Skip to content

Exercises: Slurm on LUMI

Basic exercises

  1. In this exercise we check how cores would be assigned to a shared memory program. Run a single task on the CPU partition with srun using 16 cpu cores. Inspect the default task allocation with the taskset command (taskset -cp $$ will show you the cpu numbers allocated to the current process).

    Click to see the solution.
    srun --partition=small --nodes=1 --tasks=1 --cpus-per-task=16 --time=5 --account=<project_id> bash -c 'taskset -cp $$' 
    

    Note that you need to replace <project_id> with the actual project account ID of the form project_ plus a 9 digits number.

    The command runs a single process (bash shell with the native Linux taskset tool showing process's CPU affinity) on a compute node. You can use the man taskset command to see how the tool works.

  2. Next we'll try to start a hybrid MPI/OpenMP program. For this we will use the hybrid_check tool from the lumi-CPEtools module of the LUMI Software Stack. This module is preinstalled on the system and has versions for all versions of the LUMI software stack and all toolchains and partitions in those stacks.

    Use the simple job script below to run a parallel program with multiple tasks (MPI ranks) and threads (OpenMP). Submit with sbatch on the CPU partition and check task and thread affinity.

    #!/bin/bash -l
    #SBATCH --partition=small           # Partition (queue) name
    #SBATCH --nodes=1                   # Total number of nodes
    #SBATCH --ntasks-per-node=8         # 8 MPI ranks per node
    #SBATCH --cpus-per-task=16          # 16 threads per task
    #SBATCH --time=5                    # Run time (minutes)
    #SBATCH --account=<project_id>      # Project for billing
    
    module load LUMI/23.09
    module load lumi-CPEtools/1.1-cpeGNU-23.09
    
    srun --cpus-per-task=$SLURM_CPS_PER_TASK hybrid_check -n -r
    

    Be careful with copy/paste of the script body as copy problems with special characters or a double dash may occur, depending on the editor you use.

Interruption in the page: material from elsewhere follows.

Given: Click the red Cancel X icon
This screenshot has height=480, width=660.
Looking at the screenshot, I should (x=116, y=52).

    Click to see the solution.

    Save the script contents into the file job.sh (you can use the nano console text editor for instance). Remember to use valid project account name.

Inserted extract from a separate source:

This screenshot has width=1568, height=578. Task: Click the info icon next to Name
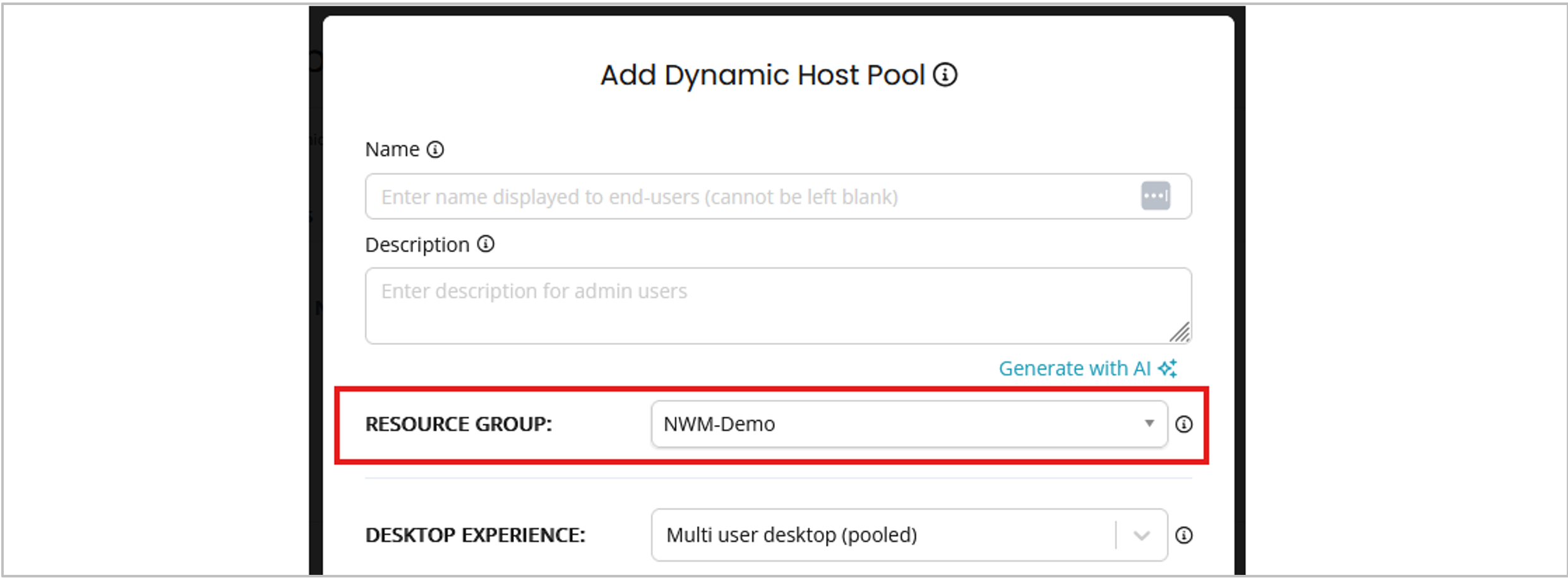435,150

    Submit the job script using the sbatch command:

    sbatch job.sh
    

    The job output is saved in the slurm-<job_id>.out file. You can view its content with either the less or more shell commands.

    The actual task/threads affinity may depend on the specific OpenMP runtime (if you literally use this job script it will be the GNU OpenMP runtime). However, in all cases, even without setting OMP_NUM_THREADS the OpenMP runtime detects the correct number of hardware threads available to the program and starts the correct number of threads.

Advanced exercises

These exercises combine material from several chapters of the tutorial.

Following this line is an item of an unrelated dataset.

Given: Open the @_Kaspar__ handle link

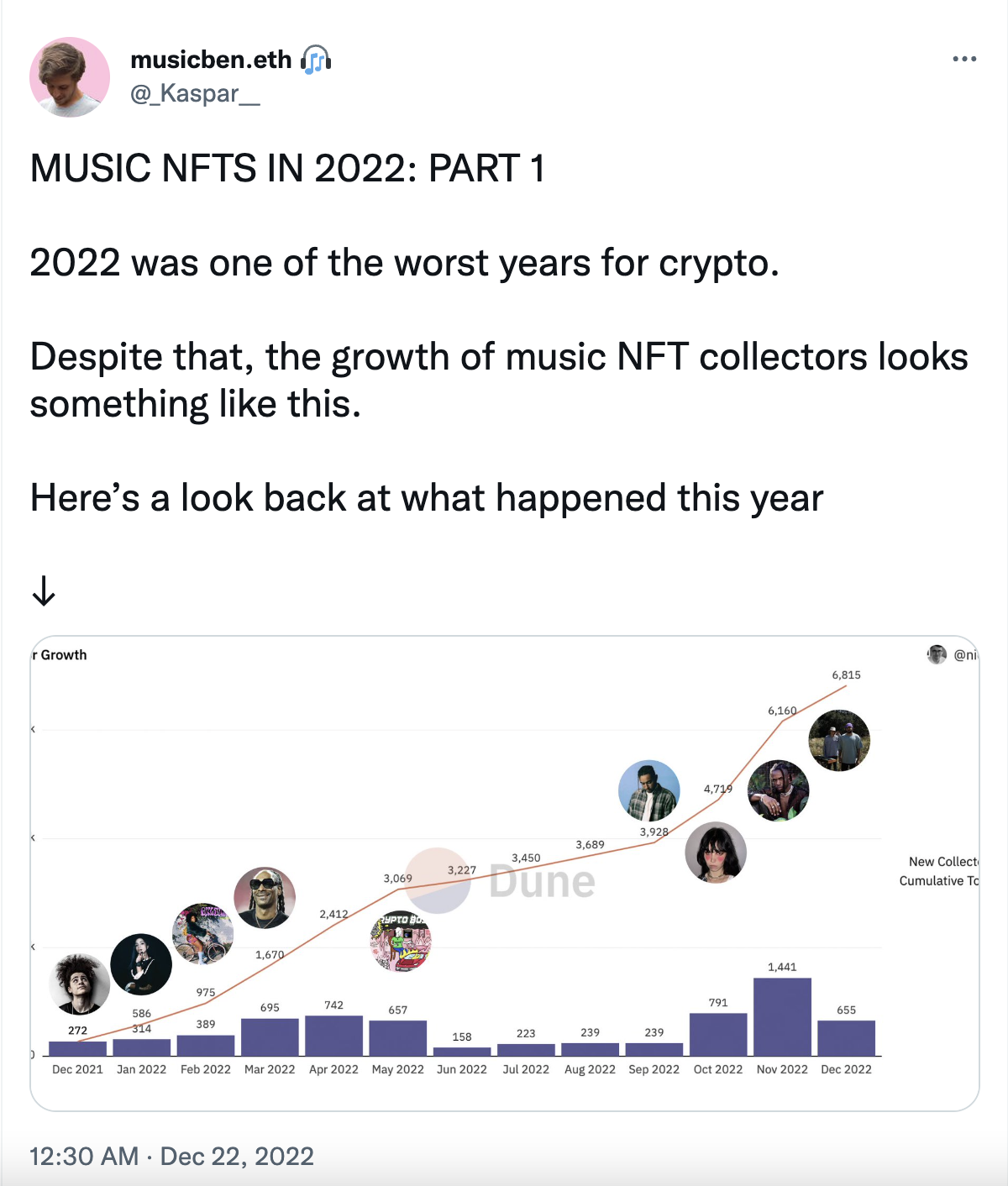Looking at the screenshot, I should click(x=195, y=93).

  1. Build the hello_jobstep program tool using interactive shell on a GPU node. You can pull the source code for the program from git repository https://code.ornl.gov/olcf/hello_jobstep.git. It uses a Makefile for building and requires Clang and HIP. The hello_jobstep program is actually the main source of inspiration for the gpu_check program in the lumi-CPEtools modules for partition/G. Try to run the program interactively.

    Click to see the solution.

    Clone the code using git command:

    git clone https://code.ornl.gov/olcf/hello_jobstep.git
    

    It will create hello_jobstep directory consisting source code and Makefile.

    Allocate resources for a single task with a single GPU with salloc:

    salloc --partition=small-g --nodes=1 --tasks=1 --cpus-per-task=1 --gpus-per-node=1 --time=10 --account=<project_id>
    

    Note that, after allocation is granted, you receive new shell but are still on the compute node. You need to use the srun command to run on the allocated node.

    Start interactive session on a GPU node:

    srun --pty bash -i
    

    Note now you are on the compute node. --pty option for srun is required to interact with the remote shell.

    Enter the hello_jobstep directory and issue make command.

    As an example we will built with the system default programming environment, PrgEnv-cray in CrayEnv. Just to be sure we'll load even the programming environment module explicitly.

    The build will fail if the rocm module is not loaded when using PrgEnv-cray.

    module load CrayEnv
    module load PrgEnv-cray
    module load rocm
    

    To build the code, use

    make LMOD_SYSTEM_NAME="frontier"
    

    You need to add LMOD_SYSTEM_NAME="frontier" variable for make as the code originates from the Frontier system and doesn't know LUMI.

    (As an exercise you can try to fix the Makefile and enable it for LUMI :))

    Finally you can just execute ./hello_jobstep binary program to see how it behaves:

    ./hello_jobstep
    

    Note that executing the program with srun in the srun interactive session will result in a hang. You need to work with --overlap option for srun to mitigate this.

    Remember to terminate your interactive session with exit command.

    exit
    
    and then do the same for the shell created by salloc also.